Tens of thousands of evacuees returned home this weekend after devastating wildfires scorched the San Diego area, but it may be only a temporary respite for drought-stricken California.
Since May 13, at least 10 fires spreading over 39 square miles have blazed through San Diego County, destroying 10 houses, an 18-unit apartment complex and two businesses.
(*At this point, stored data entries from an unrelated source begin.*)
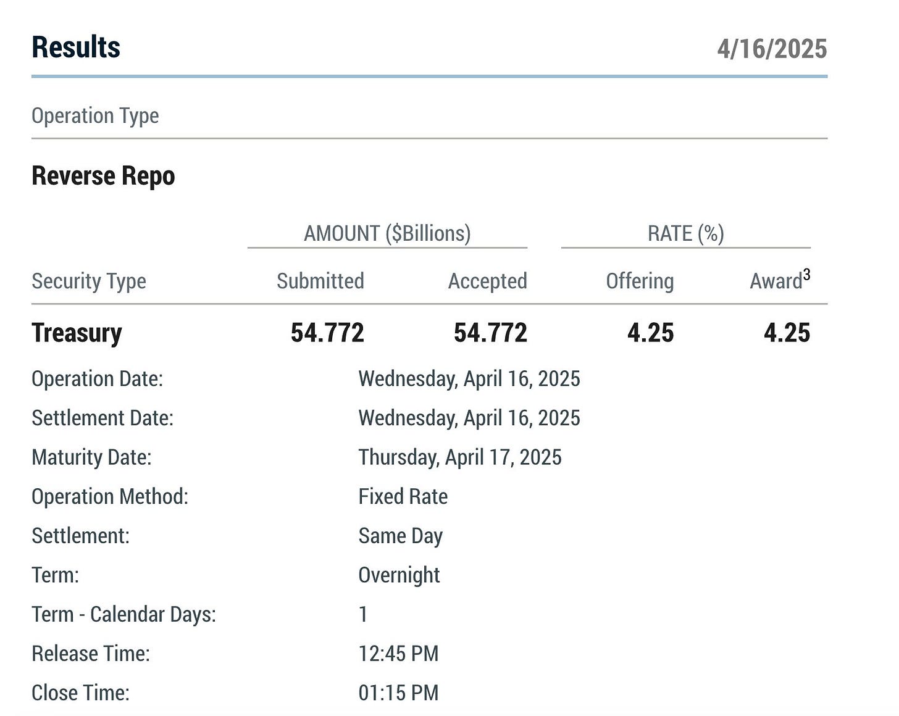
Task: Click the AMOUNT ($Billions) column group header
Action: 387,233
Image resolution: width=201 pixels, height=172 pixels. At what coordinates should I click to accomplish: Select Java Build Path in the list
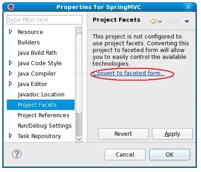point(37,53)
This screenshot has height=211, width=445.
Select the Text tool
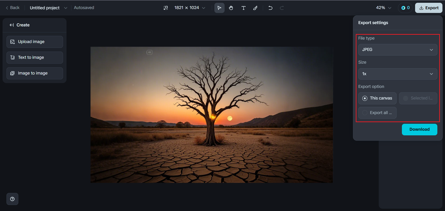243,8
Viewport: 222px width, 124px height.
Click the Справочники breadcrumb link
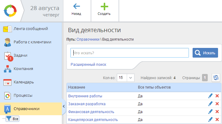point(88,39)
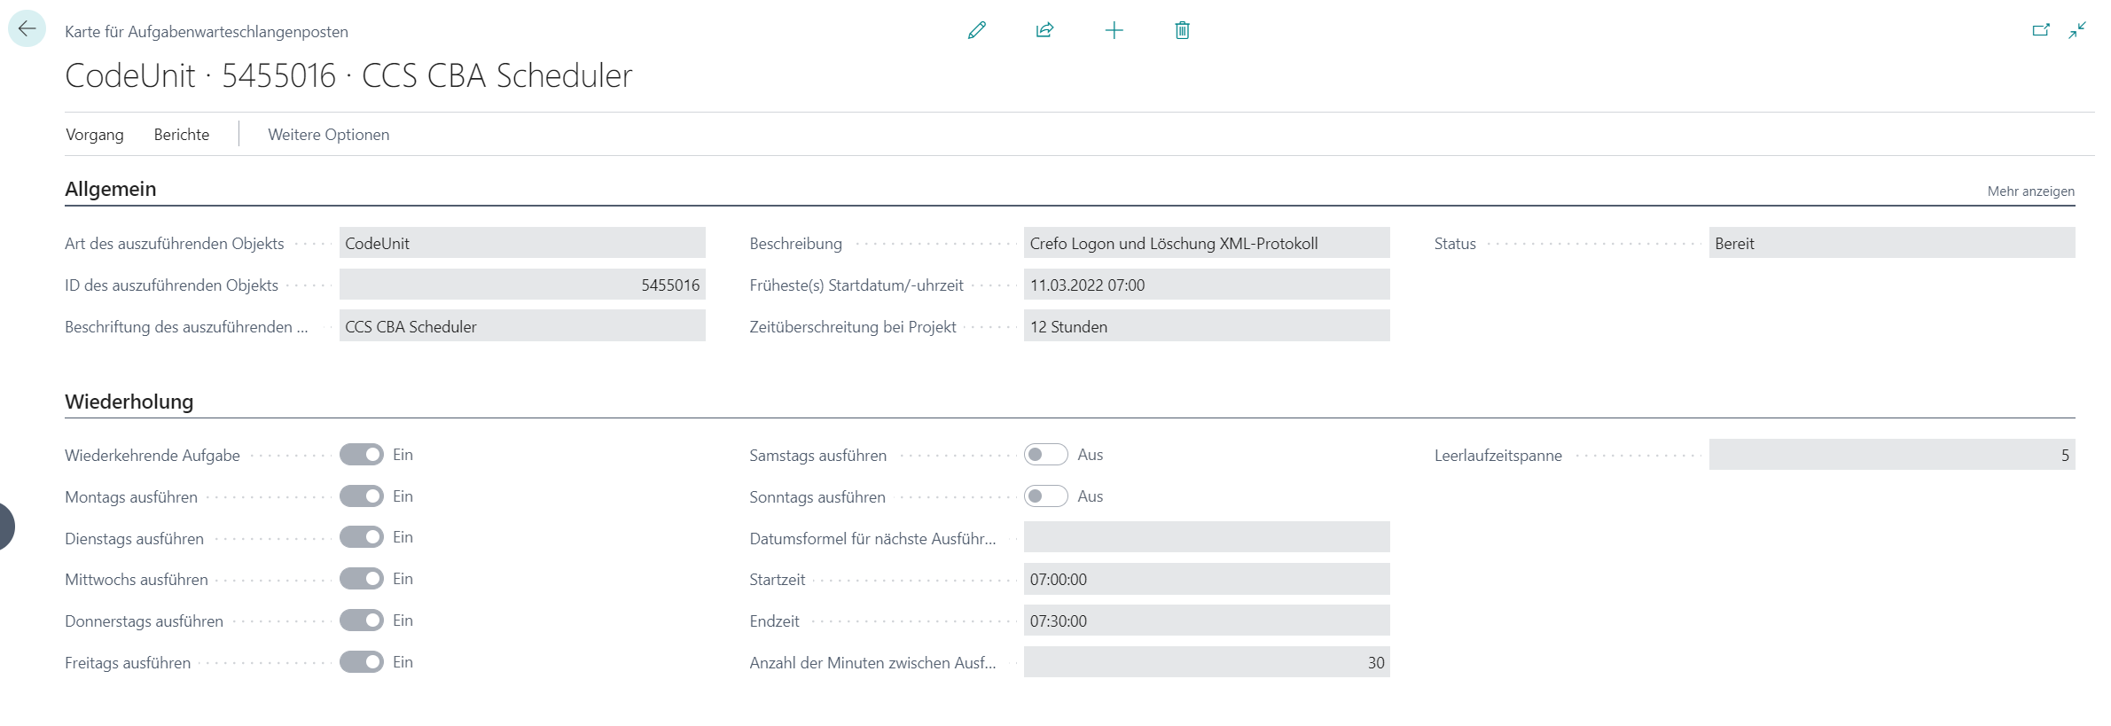Click the back arrow button
2111x726 pixels.
tap(27, 29)
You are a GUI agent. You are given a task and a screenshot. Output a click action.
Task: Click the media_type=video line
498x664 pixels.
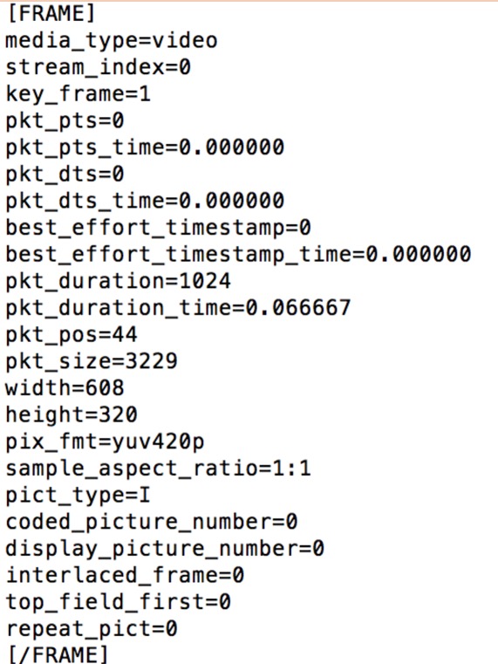112,41
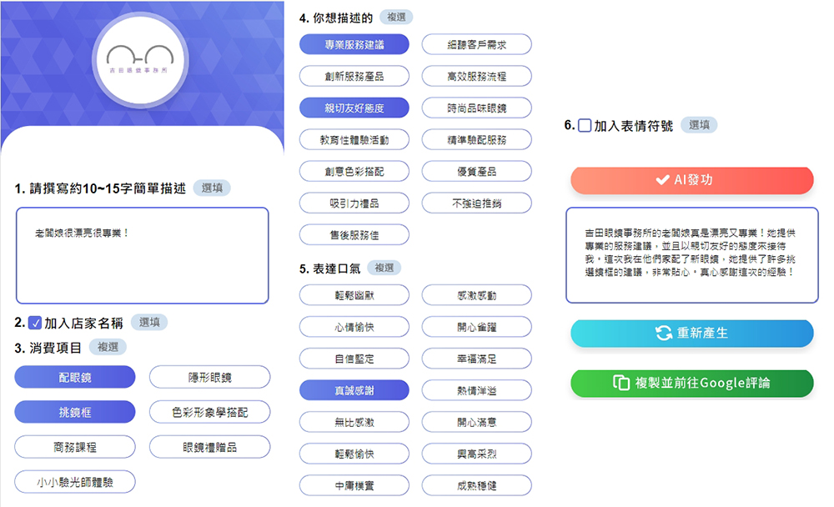Pick the 不強迫推銷 description tag
Screen dimensions: 834x507
click(477, 203)
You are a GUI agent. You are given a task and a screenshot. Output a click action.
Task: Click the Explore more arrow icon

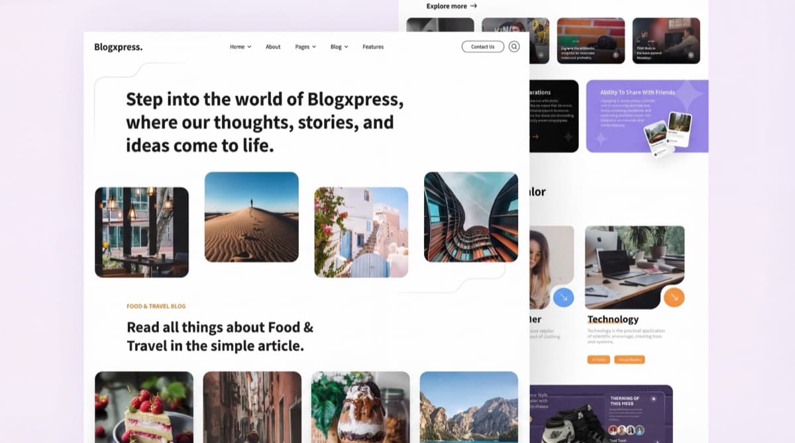[474, 6]
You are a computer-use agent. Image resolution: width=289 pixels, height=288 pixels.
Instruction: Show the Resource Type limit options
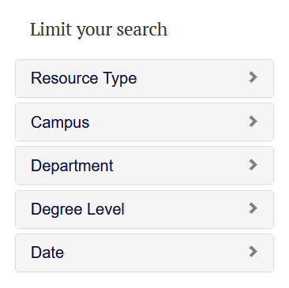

A badly burned body was found in a transient camp, and a firefighter suffered heat exhaustion.
Government officials are wary that the extremely dry conditions, high temperatures and low humidity could result in many more fires this summer.
The California Department of Forestry and Fire Protection has already responded to more than 1,500 fires this year, compared with about 800 during an average year.
In 119 years of recorded history, 2013 was the driest calendar year for California, the U.S. Geological Survey says.
According to the U.S. Department of Agriculture, the ongoing drought will "likely" have a major impact on agricultural production this year for a state that is a major producer of the nation's fruits, vegetables, tree nuts and dairy products.
With insufficient water and higher production costs, food producers "may opt to reduce total acreage," driving up consumer food prices for several years, the Agriculture Department says.
Much of California's farmland receives water from snowfall in the Sierra Nevada Mountains. As of April 1, the California Department of Water Resources measured the statewide water content of snowpack at only 32% of the average snowpack on April 1.
That date, the U.S. Geological Survey says, is usually when the snowpack is at its peak and begins to melt into streams and reservoirs.